Source data:
-.-.-

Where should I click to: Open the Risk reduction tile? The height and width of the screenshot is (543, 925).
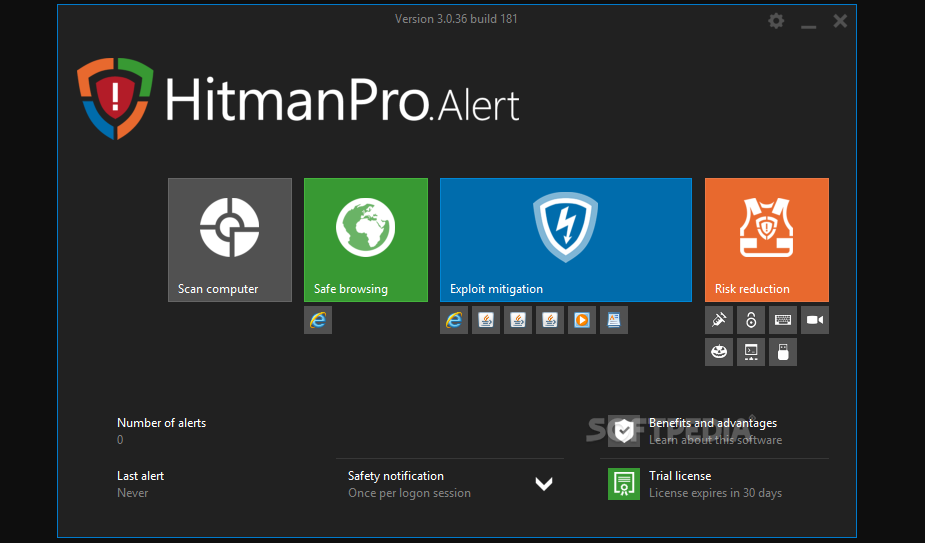(x=767, y=240)

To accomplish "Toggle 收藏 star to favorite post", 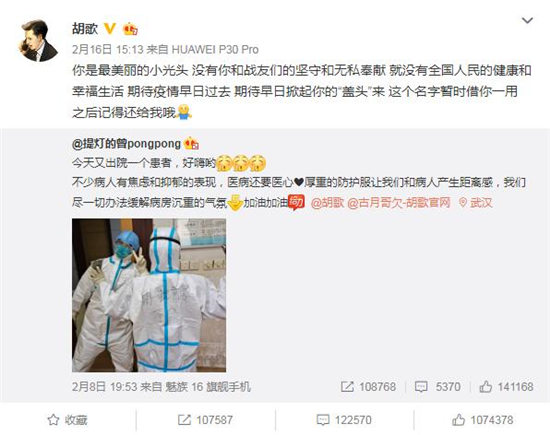I will [67, 420].
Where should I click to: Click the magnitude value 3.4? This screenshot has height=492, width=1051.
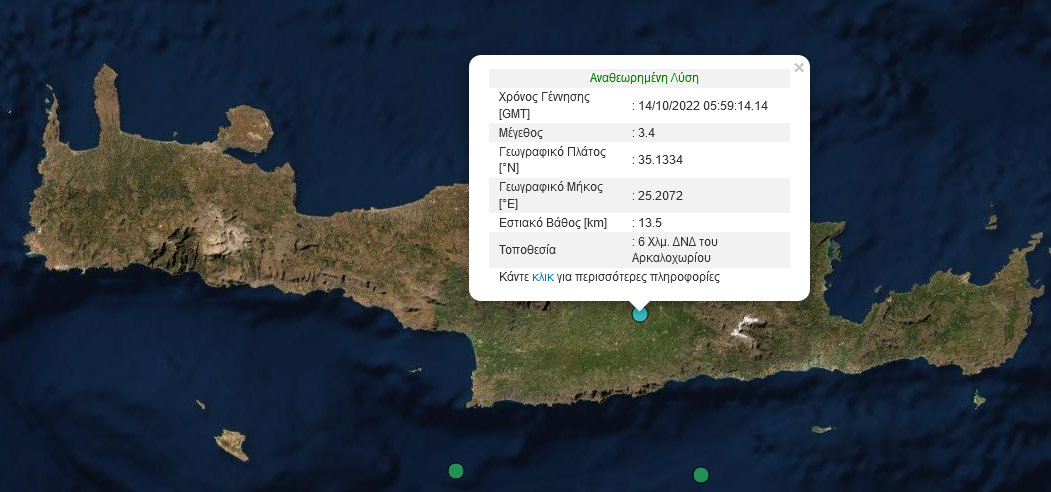point(647,132)
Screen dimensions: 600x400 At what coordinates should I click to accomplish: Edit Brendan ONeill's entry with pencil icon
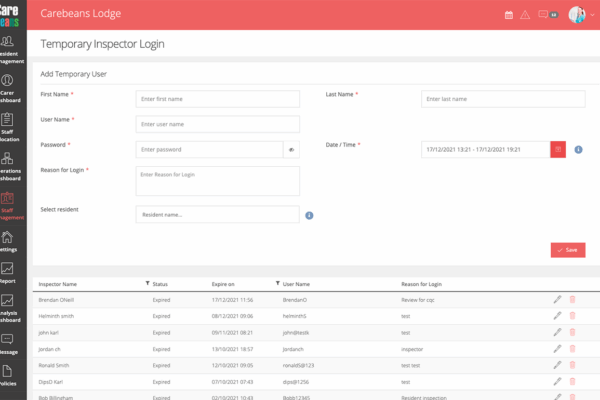557,299
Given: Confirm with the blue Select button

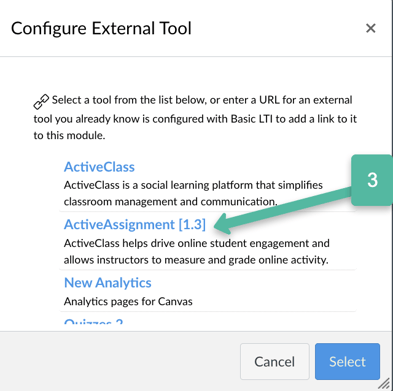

-.-.-

• **PROBLEM TO SOLVE**
Reproduce word for word the lines running from the line with "Where should I click to: Click" through the end of the data, both included, and nothing else; leave out the pictures.

• **WRITTEN SOLUTION**
Where should I click to: Click the magnitude value 3.4? This screenshot has height=492, width=1051.
point(647,132)
Screen dimensions: 600x400 At what coordinates should I click to accomplish: Edit Brendan ONeill's entry with pencil icon
557,299
Given: Confirm with the blue Select button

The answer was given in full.